PRESENT: SCUDDER, P.J., PERADOTTO, LINDLEY, VALENTINO, AND MARTOCHE, JJ.

It is hereby ORDERED that the judgment so appealed from is unanimously reversed on the law, the plea is vacated, the motion to suppress is granted and the matter is remitted to Supreme Court, Erie County, for further proceedings on the indictment.

Memorandum: Defendant appeals from a judgment convicting him upon his plea of guilty of criminal possession of a weapon in the second degree (Penal Law § 265.03 [3]) and criminal possession of a controlled substance in the fifth degree (§ 220.06 [2]). We agree with defendant that Supreme Court erred in denying his suppression motion. Although the determination of the suppression court is entitled to great weight (see People v Prochilo, 41 N.Y.2d 759, 761), we have the fact-finding authority to determine whether the police conduct was justified (see People v McRay, 51 N.Y.2d 594, 605). The evidence at the suppression hearing established that the police were alerted to a location in Buffalo by an anonymous 911 call describing a "possibly Hispanic" male in his late 20s who possessed a firearm at a bar. The caller stated that the suspect was of average height, weighed approximately 300 pounds, had a shaved head, and was wearing a burnt orange jacket. The caller also indicated that the man had left the bar but did not indicate where he had gone. When the police arrived at the location of the bar, a bar patron on the patio pointed in the direction of defendant, who was standing in front of a building three doors down from the bar. The police then observed defendant, a 31-year-old non-Hispanic male of average height and significantly lesser weight, with a full head of hair and a long dark coat. Based on the inconsistencies between the description provided by the anonymous caller and defendant's actual appearance, as well as the ambiguous nature of the patron's pointing in the direction of defendant, we conclude that the police at that time had "at most only the common-law right to inquire" (People v Benjamin, 51 N.Y.2d 267, 270; see People v De Bour, 40 N.Y.2d 210, 215), and they exceeded the scope of that permissible inquiry.

The officer who approached defendant testified at the suppression hearing that he asked defendant to step away from a group of individuals with whom defendant was socializing. The officer escorted defendant to the curb while physically holding defendant's waistband, and he instructed defendant to face the street and to place his hands on the roof of a civilian vehicle. The officer testified that at that time defendant was not free to leave. Having detained defendant in that manner, the officer then explained to defendant the reason for the police presence. The officer asked defendant if he had any contraband and if defendant would consent to a search of his person. Defendant consented to the search, during which the police obtained the physical evidence sought to be suppressed. In light of the fact that defendant was illegally detained, i.e., without a reasonable suspicion that he was committing or had committed a crime (see CPL 140.50 [1]), his consent to the search immediately thereafter cannot be considered voluntary (see People v Packer, 49 A.D.3d 184, 186-188, affd 10 N.Y.3d 915).

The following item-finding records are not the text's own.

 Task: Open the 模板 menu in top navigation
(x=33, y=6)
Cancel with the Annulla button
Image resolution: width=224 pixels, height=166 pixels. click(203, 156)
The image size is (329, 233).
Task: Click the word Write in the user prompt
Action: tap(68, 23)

Although " a defendant who challenges the legality of a search and seizure has the burden of proving illegality, the People are nevertheless put to the burden of going forward to show the legality of the police conduct in the first instance' " (People v Lazcano, 66 A.D.3d 1474, 1475, lv denied 13 N.Y.3d 940). We agree with defendant that the People failed to meet that burden. The court therefore erred in refusing to suppress the physical evidence recovered from defendant's person as the result of the illegal search as well as defendant's subsequent statements to the police (see Wong Sun v United States, 371 U.S. 471, 487-488; People v Hall, 35 A.D.3d 1171, 1172, lv denied 8 N.Y.3d 923). "[I]nasmuch as the erroneous suppression ruling may have affected defendant's decision to plead guilty..., the plea must be vacated" (People v Ayers, 85 A.D.3d 1583, 1585, lv denied 18 N.Y.3d 922 [internal quotation marks omitted]).